The main benefit of the rdb channel replication is streaming incoming
commands in parallel to the RDB delivery. This approach shifts
replication stream buffering to the replica and reduces load on master.
We do this by opening another connection for RDB delivery. The main
channel on replica will be receiving replication stream while rdb
channel is receiving the RDB.
This feature also helps to reduce master's main process CPU load. By
opening a dedicated connection for the RDB transfer, the bgsave process
has access to the new connection and it will stream RDB directly to the
replicas. Before this change, due to TLS connection restriction, the
bgsave process was writing RDB bytes to a pipe and the main process was
forwarding
it to the replica. This is no longer necessary, the main process can
avoid these expensive socket read/write syscalls. It also means RDB
delivery to replica will be faster as it avoids this step.

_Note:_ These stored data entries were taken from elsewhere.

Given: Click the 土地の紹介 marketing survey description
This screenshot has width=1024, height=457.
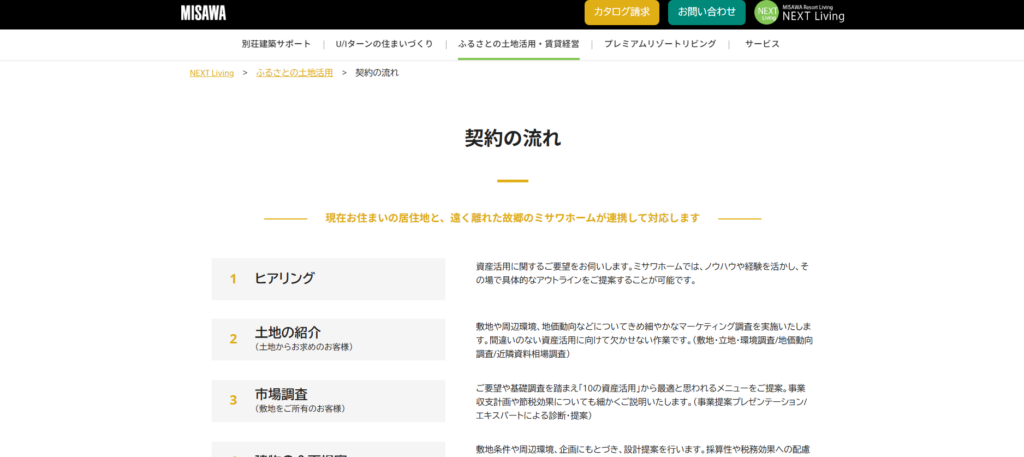Looking at the screenshot, I should [x=644, y=340].
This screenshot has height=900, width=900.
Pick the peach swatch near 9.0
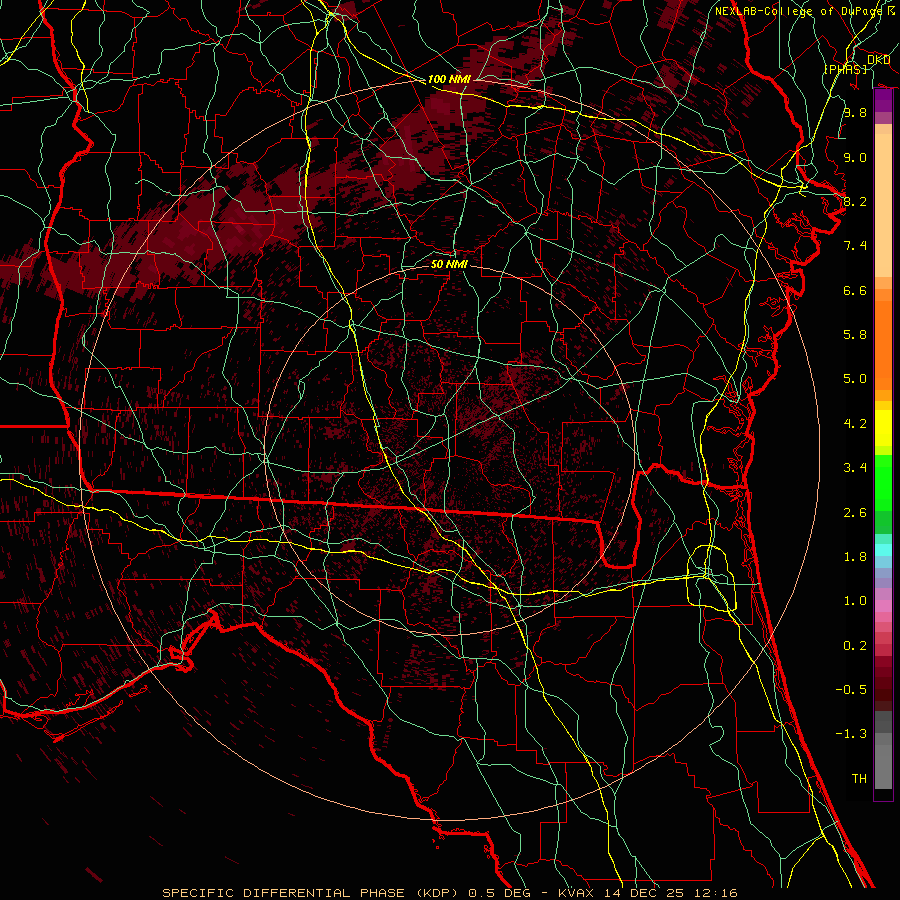point(883,158)
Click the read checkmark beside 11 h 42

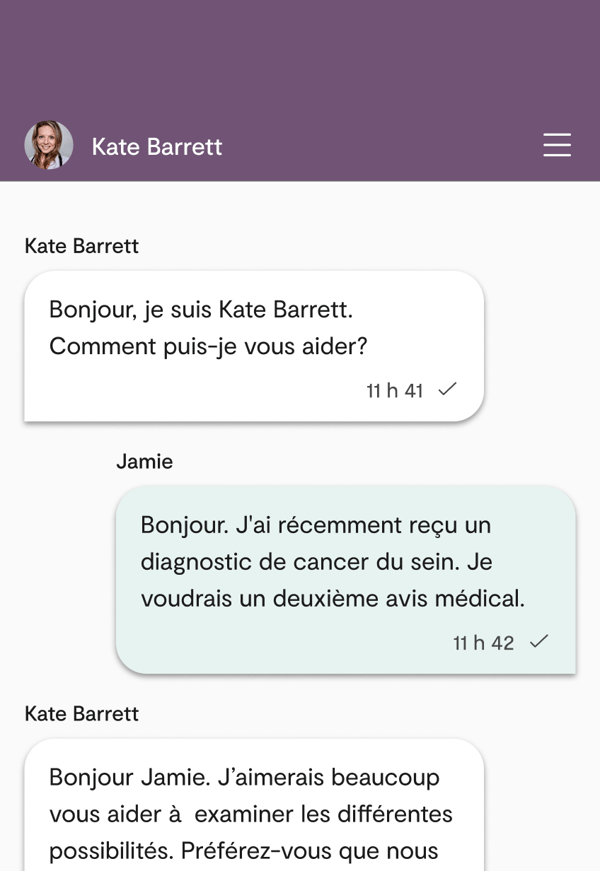pyautogui.click(x=539, y=642)
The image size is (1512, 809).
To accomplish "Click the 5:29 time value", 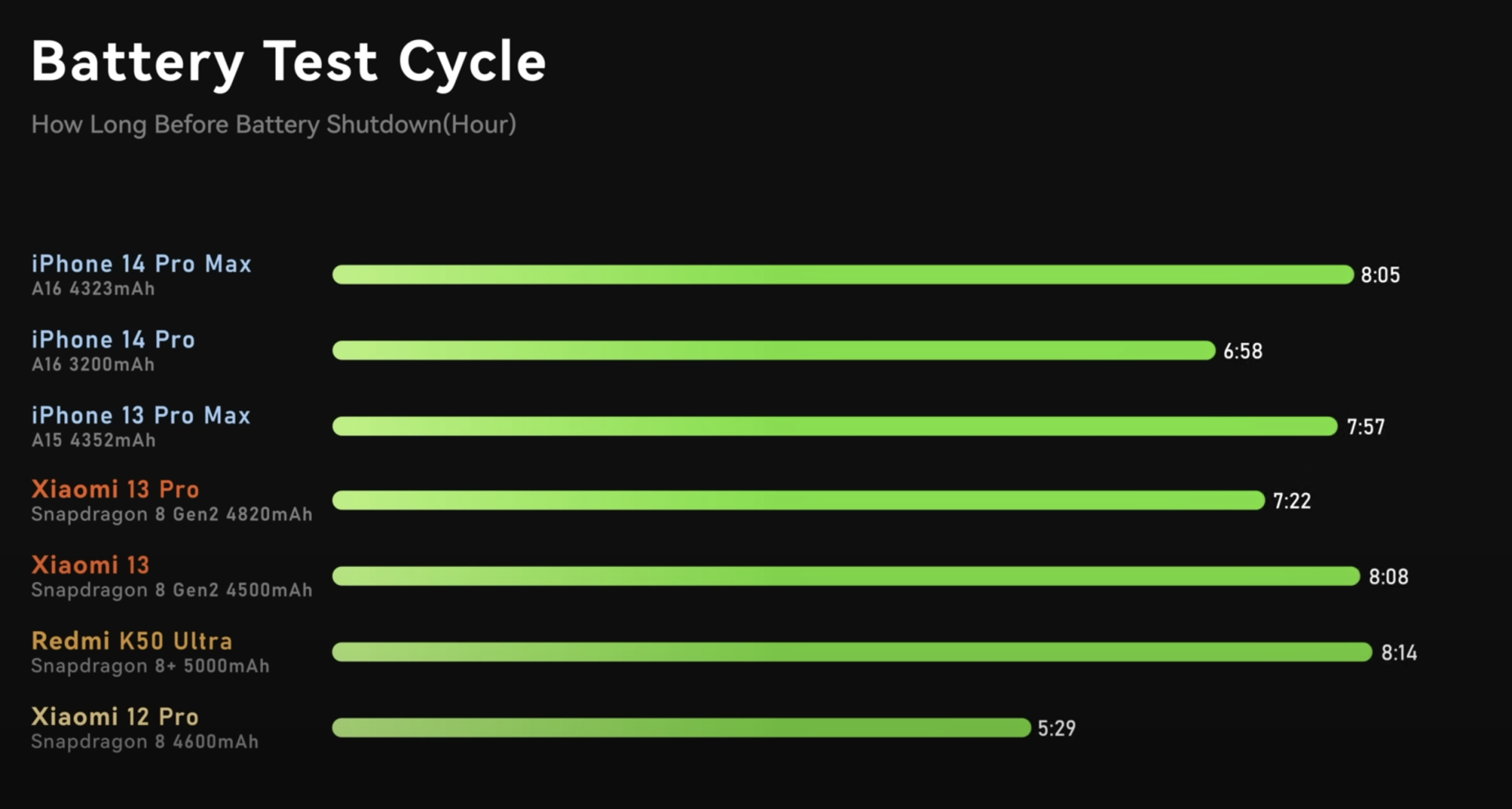I will 1057,729.
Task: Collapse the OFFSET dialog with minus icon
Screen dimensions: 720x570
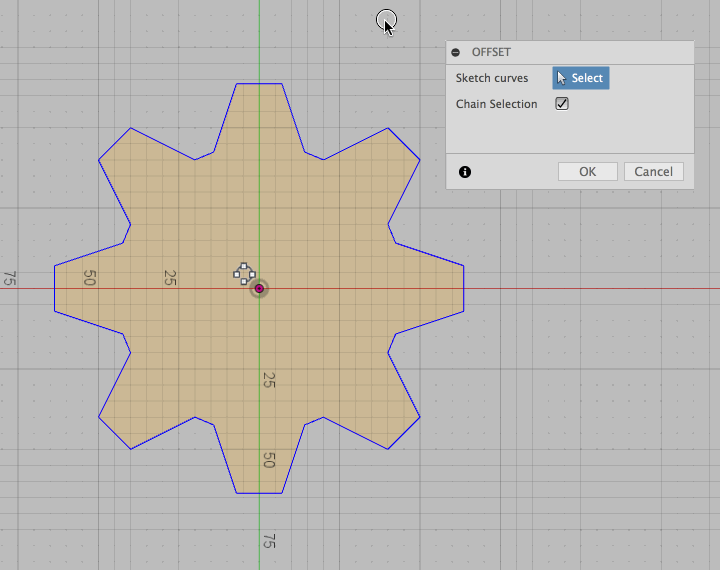Action: (x=456, y=52)
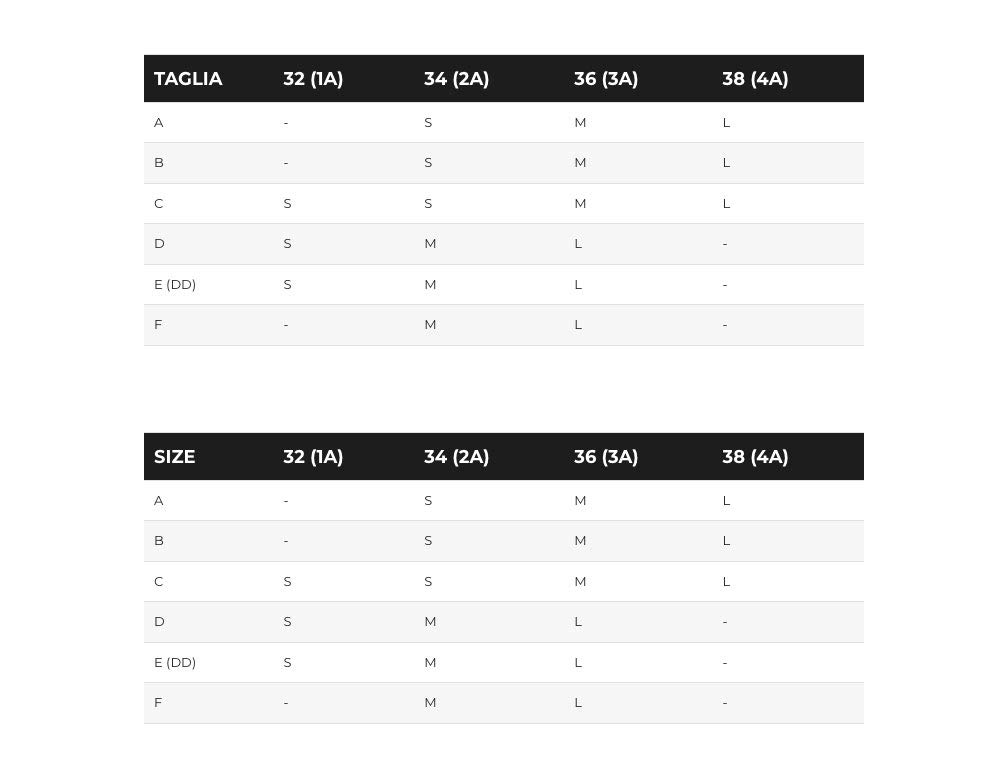Click 36 (3A) header in TAGLIA table
This screenshot has height=781, width=1000.
coord(606,79)
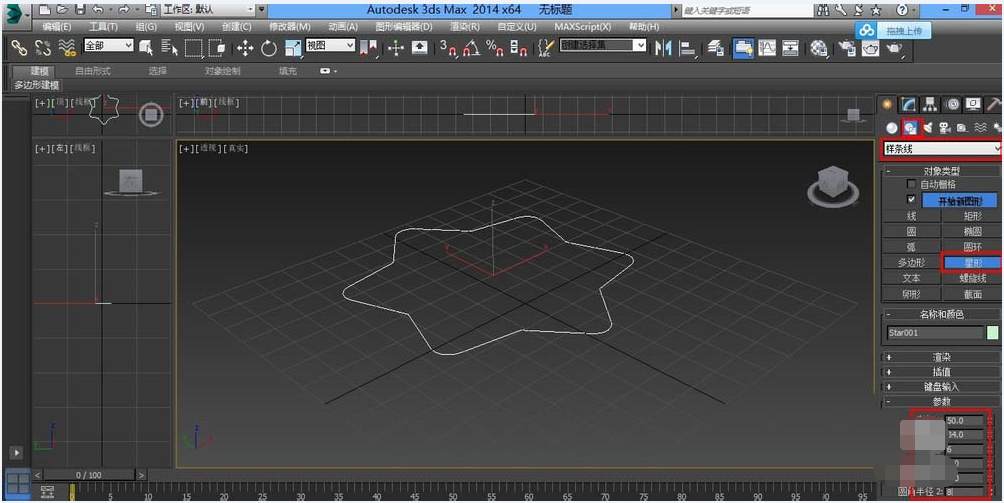
Task: Expand the 渲染 rollout
Action: [x=941, y=357]
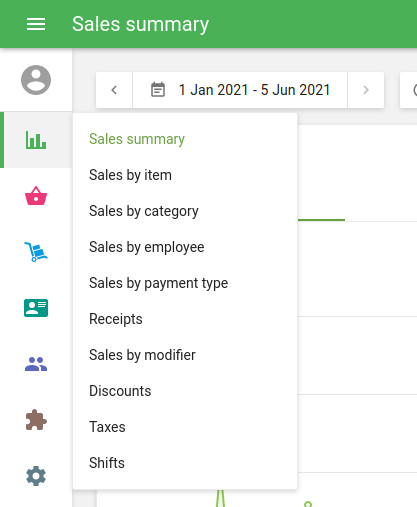Open Employees via the ID card icon
Image resolution: width=417 pixels, height=507 pixels.
pos(36,308)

In summary, replication will be faster and master's performance during
full syncs will improve.
**Implementation steps**
1. When replica connects to the master, it sends 'rdb-channel-repl' as
part of capability exchange to let master to know replica supports rdb
channel.
2. When replica lacks sufficient data for PSYNC, master sends
+RDBCHANNELSYNC reply with replica's client id. As the next step, the
replica opens a new connection (rdb-channel) and configures it against
the master with the appropriate capabilities and requirements. It also
sends given client id back to master over rdbchannel, so that master can
associate these channels. (initial replica connection will be referred
as main-channel) Then, replica requests fullsync using the RDB channel.
3. Prior to forking, master attaches the replica's main channel to the
replication backlog to deliver replication stream starting at the
snapshot end offset.
4. The master main process sends replication stream via the main
channel, while the bgsave process sends the RDB directly to the replica
via the rdb-channel. Replica accumulates replication stream in a local
buffer, while the RDB is being loaded into the memory.
5. Once the replica completes loading the rdb, it drops the rdb channel
and streams the accumulated replication stream into the db. Sync is
completed.
**Some details**
- Currently, rdbchannel replication is supported only if
`repl-diskless-sync` is enabled on master. Otherwise, replication will
happen over a single connection as in before.
- On replica, there is a limit to replication stream buffering. Replica
uses a new config `replica-full-sync-buffer-limit` to limit number of
bytes to accumulate. If it is not set, replica inherits
`client-output-buffer-limit <replica>` hard limit config. If we reach
this limit, replica stops accumulating. This is not a failure scenario
though. Further accumulation will happen on master side. Depending on
the configured limits on master, master may kill the replica connection.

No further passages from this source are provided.